## RECORDS PROVIDED:
:::::

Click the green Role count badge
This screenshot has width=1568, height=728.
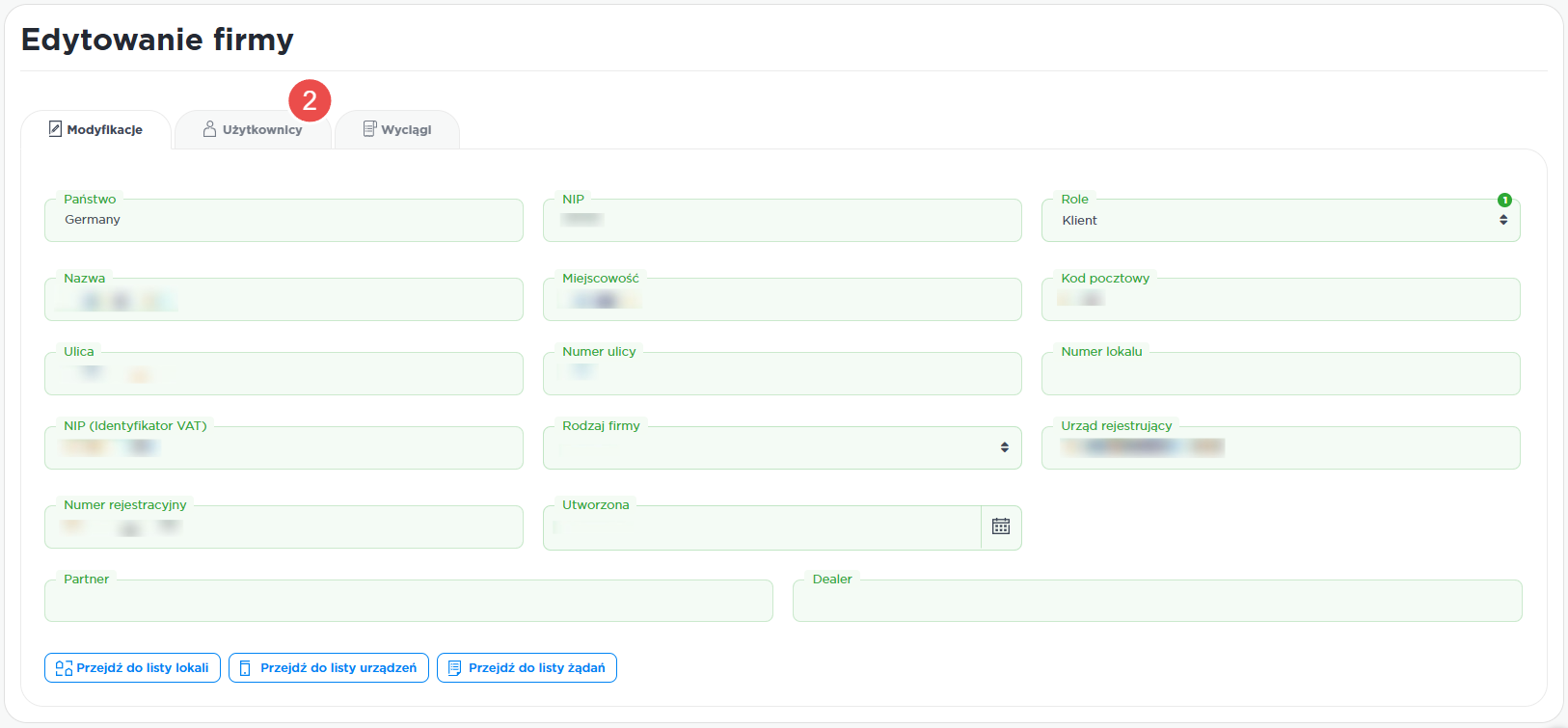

:::::

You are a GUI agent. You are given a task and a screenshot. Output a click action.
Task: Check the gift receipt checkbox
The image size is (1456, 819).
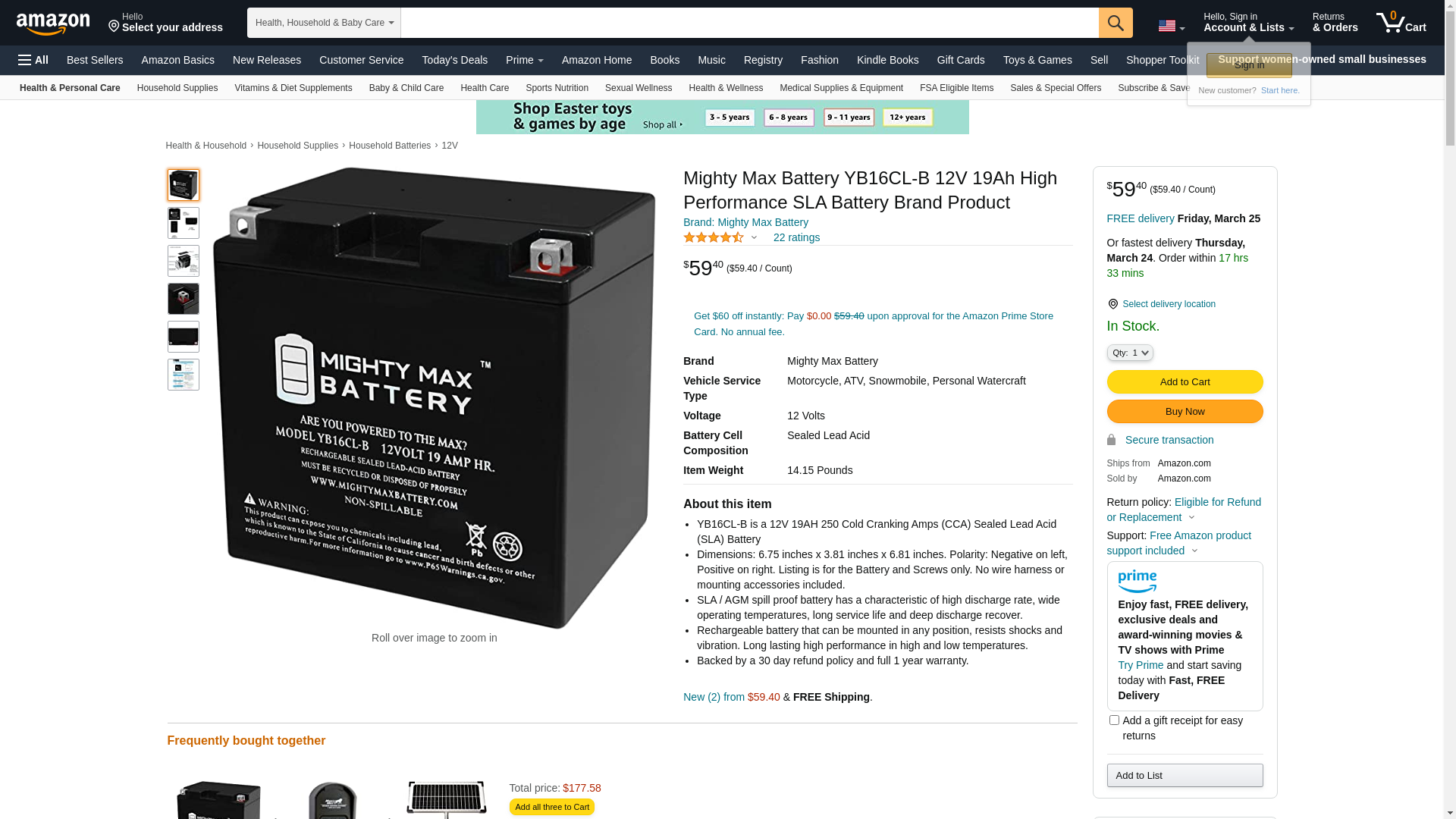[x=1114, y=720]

:::::

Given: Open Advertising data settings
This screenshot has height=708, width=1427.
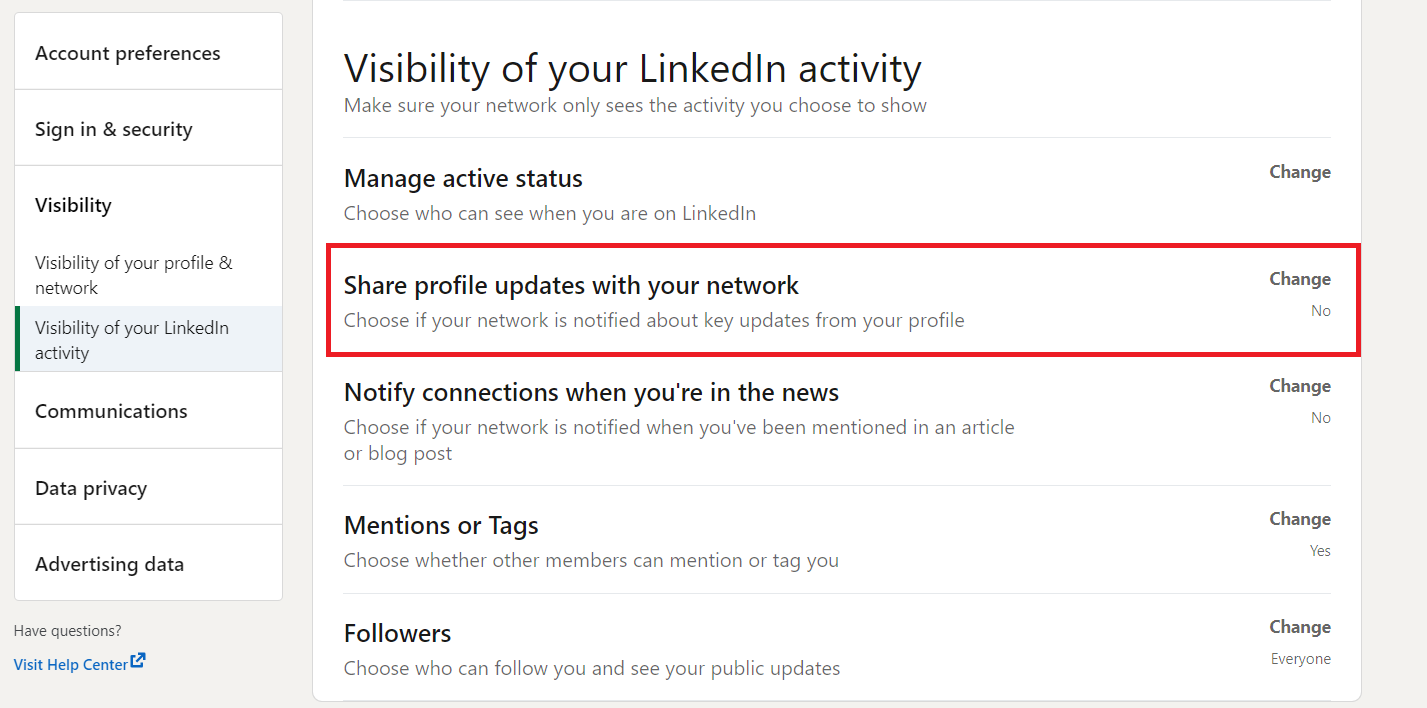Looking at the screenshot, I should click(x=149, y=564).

:::::

## ASSIGNMENT:
Scan the listing above for the line that has "Click the green Role count badge", then copy exactly from that line through the line that has "This screenshot has width=1568, height=728.".

## RESPONSE TO THE TASK:
Click the green Role count badge
This screenshot has width=1568, height=728.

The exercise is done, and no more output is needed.